::: Working data

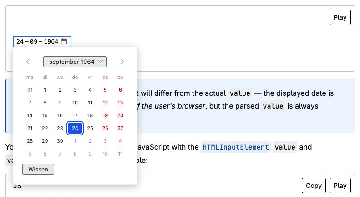Clear the date with Wissen button
The height and width of the screenshot is (197, 360).
point(38,169)
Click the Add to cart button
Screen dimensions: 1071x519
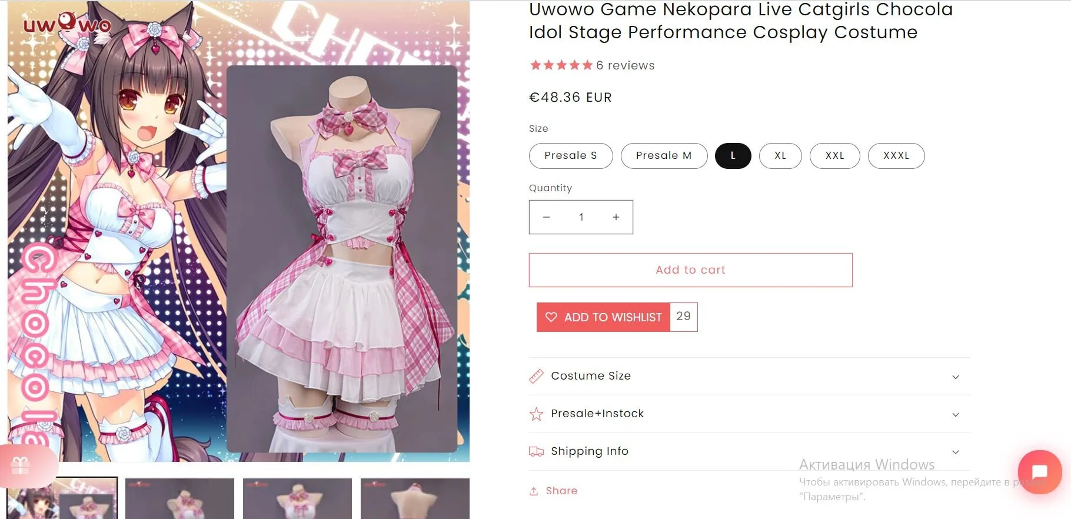(690, 270)
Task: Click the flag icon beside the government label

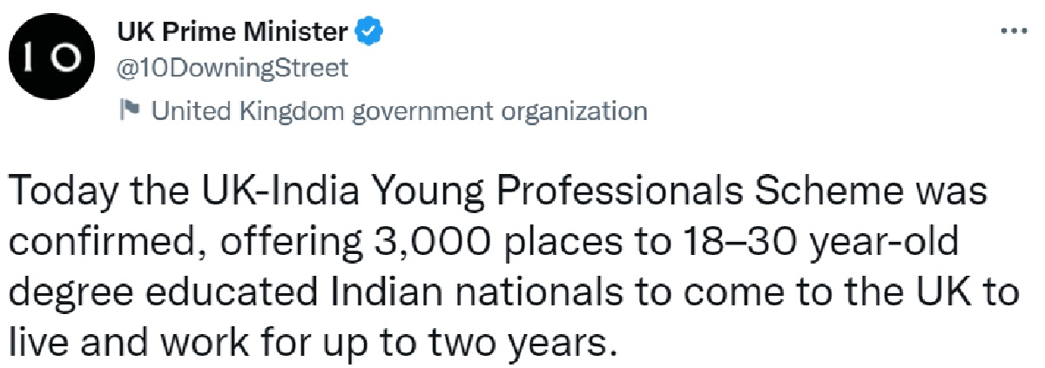Action: tap(130, 110)
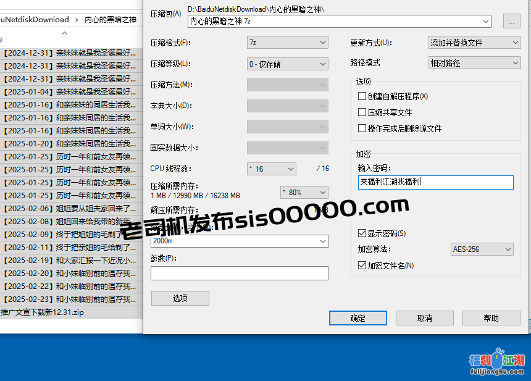Uncheck the 加密文件名 checkbox
This screenshot has height=381, width=531.
coord(361,264)
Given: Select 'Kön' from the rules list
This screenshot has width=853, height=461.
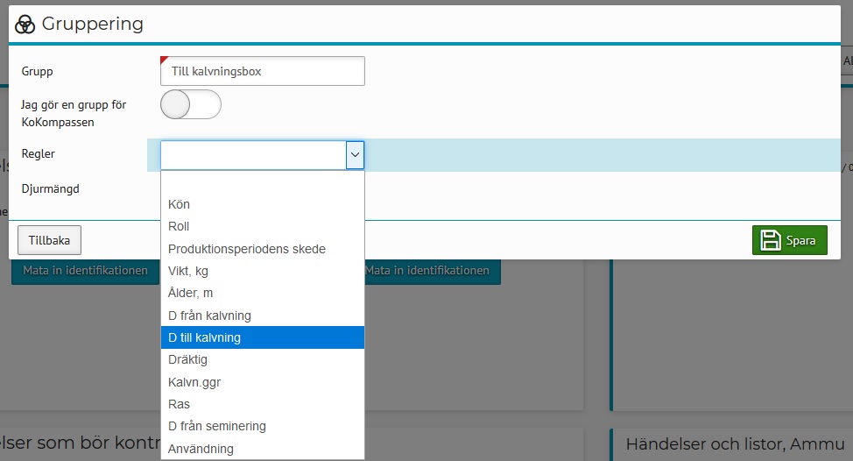Looking at the screenshot, I should 179,204.
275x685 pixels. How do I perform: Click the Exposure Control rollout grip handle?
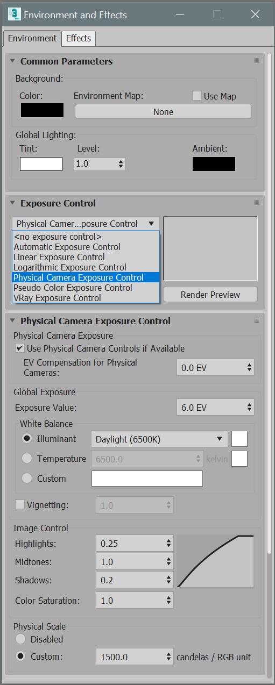pyautogui.click(x=256, y=203)
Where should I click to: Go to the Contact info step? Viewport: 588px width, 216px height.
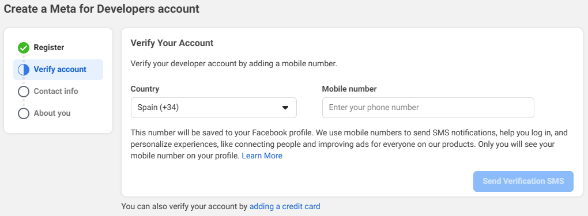[x=56, y=91]
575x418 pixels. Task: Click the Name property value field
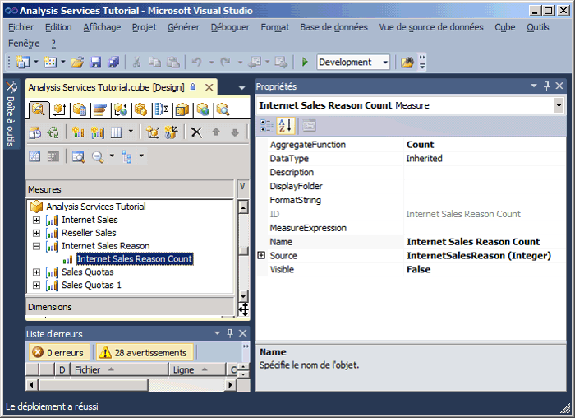coord(485,242)
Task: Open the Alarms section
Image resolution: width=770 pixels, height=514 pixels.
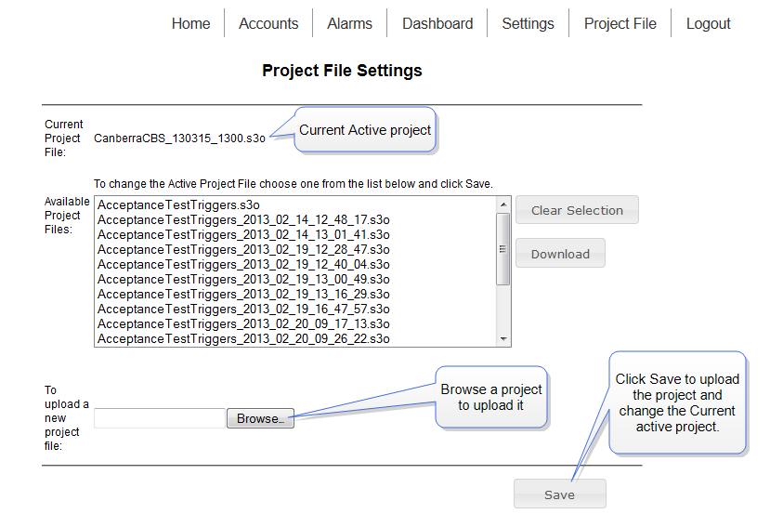Action: (x=349, y=23)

::::::

Copy out, with no pictures, the lines from the one containing "Image resolution: width=770" through the last line of the data above, both ends included and each word unchanged.

Result of the task
Image resolution: width=770 pixels, height=514 pixels.
Action: (x=349, y=23)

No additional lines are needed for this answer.